QQQ (Invesco QQQ Trust)
The 200-day moving average for QQQ sits at $725.29. According to technical analysis, QQQ is currently signaling a "sell" relative to its 200-day trend line. Wall Street data indicates the 200-day Simple Moving Average (SMA) is $639.19, which is 10.27% below the current price.
SPY (SPDR S&P 500 ETF)
The 200-day moving average for SPY is $745.25. Technically, SPY is also showing a "sell" signal relative to the 200-day moving average, while the 5-day moving average ($742.96) is providing a "buy" signal, indicating a divergence between short-term and medium-term trends.
Overall Market Sentiment
The market from July 14-15 was heavily influenced by inflation data releases. The S&P 500 remained relatively flat, while the semiconductor sector led the decline.
Macroeconomic Indicators

1. Inflation Data — A sharper-than-expected cool-down
The Consumer Price Index (CPI) for June rose by 3.5% year-over-year, coming in significantly lower than Wall Street's forecast of 3.8%. This result suggests that inflation has eased sharply following the upward trend seen over the past few months.
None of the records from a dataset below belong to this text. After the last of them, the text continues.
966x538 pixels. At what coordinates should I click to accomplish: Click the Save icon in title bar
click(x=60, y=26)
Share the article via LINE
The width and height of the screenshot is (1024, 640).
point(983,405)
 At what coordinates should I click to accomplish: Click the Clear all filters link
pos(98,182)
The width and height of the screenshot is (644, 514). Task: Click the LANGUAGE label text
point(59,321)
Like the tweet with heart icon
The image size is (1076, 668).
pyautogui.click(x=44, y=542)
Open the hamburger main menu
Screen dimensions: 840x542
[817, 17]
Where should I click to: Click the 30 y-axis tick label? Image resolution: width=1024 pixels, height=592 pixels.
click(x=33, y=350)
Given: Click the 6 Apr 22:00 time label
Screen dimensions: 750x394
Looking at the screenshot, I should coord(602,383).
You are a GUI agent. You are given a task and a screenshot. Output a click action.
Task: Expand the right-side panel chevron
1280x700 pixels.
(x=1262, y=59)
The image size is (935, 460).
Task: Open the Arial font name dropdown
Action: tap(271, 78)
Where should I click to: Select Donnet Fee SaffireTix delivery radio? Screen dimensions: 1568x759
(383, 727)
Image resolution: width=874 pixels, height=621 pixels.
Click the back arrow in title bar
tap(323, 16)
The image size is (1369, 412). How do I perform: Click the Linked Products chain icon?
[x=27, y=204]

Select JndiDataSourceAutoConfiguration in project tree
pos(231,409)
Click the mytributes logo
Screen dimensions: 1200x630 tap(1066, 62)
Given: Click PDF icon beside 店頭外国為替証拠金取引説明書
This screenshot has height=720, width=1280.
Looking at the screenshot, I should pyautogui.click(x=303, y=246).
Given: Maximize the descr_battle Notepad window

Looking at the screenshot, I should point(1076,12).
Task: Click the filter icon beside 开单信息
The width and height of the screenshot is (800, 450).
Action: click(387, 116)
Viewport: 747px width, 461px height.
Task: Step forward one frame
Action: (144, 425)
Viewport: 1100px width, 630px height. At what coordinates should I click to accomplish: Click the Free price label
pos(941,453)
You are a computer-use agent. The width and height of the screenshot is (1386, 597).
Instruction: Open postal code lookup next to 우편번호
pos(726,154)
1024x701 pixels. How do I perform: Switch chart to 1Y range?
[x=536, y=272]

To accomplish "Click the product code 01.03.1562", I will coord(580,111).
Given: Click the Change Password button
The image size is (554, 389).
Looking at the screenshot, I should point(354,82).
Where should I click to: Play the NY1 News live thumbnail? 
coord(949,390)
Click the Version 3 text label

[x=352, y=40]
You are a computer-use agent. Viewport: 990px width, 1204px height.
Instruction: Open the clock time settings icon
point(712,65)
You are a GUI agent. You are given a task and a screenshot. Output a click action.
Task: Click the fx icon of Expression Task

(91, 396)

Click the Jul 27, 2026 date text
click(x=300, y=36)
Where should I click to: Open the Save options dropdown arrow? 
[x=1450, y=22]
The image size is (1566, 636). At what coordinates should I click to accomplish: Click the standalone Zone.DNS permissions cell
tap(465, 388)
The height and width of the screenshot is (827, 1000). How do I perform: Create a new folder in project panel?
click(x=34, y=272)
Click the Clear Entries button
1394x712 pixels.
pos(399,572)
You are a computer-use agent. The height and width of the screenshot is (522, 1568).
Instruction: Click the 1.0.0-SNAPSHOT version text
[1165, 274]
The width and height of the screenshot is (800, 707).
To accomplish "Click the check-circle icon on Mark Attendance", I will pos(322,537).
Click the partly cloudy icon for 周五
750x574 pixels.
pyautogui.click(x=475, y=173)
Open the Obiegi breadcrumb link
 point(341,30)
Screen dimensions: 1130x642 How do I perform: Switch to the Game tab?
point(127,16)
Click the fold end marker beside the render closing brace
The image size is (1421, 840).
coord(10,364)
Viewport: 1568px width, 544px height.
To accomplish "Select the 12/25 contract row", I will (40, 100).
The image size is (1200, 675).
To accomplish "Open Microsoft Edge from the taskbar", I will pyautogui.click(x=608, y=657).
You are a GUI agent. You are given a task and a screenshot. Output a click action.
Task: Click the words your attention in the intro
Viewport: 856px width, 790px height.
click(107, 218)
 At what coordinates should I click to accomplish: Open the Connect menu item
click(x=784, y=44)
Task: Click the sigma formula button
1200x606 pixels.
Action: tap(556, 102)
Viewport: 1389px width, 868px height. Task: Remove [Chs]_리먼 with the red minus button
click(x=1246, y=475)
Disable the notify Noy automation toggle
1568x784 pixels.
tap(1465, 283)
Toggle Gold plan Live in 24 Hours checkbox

2. Federal Reserve’s "Wait-and-See" approach
Following the surprisingly low CPI report, Wall Street traders have retracted bets on a July rate hike. This suggests a potential delay in the Federal Reserve's initial rate hike schedule, which has been reflected in falling bond yields across the bond market.
3. Large-scale rate cuts projected for 2027-2028
Analysts currently expect one final rate hike this year, followed by large-scale rate cuts projected for 2027-2028.
Investment Strategy Implications
The current market environment offers notable conditions for those looking to buy the dip.
Positive Factors: The significant cooling of the June CPI has softened the Federal Reserve’s rate hike scenario, creating a favorable environment for high-growth, tech-centric companies. Additionally, the outlook for rate cuts in 2027-2028 may serve as a structural support for the stock market moving forward.
Cautionary Factors: Both SPY and QQQ are showing technical "sell" signals relative to their 200-day moving averages, and the semiconductor sector is currently leading the sell-off. Upcoming retail sales figures and jobless claims data could serve as further turning points for the market.
Data Summary Table
| ETF | Current Price | 200-day Moving Average | Technical Signal | Analysis |
|---|---|---|---|---|
| QQQ | — | $725.29 | Sell | Weak medium-term trend; cooling inflation is long-term favorable for tech |
| SPY | — | $745.25 | Sell (200-day), Buy (5-day) | Mixed short/medium-term trends; signals market volatility |
| VOO | — | — | — | Data not provided |
Conclusion: The current cooling of inflation and expectations of delayed rate hikes present mid-to-long-term opportunities to buy the dip. However, since short-term technical signals remain weak, a cautious approach is recommended—adjust your entry points based on upcoming economic data releases, such as retail sales and jobless claims.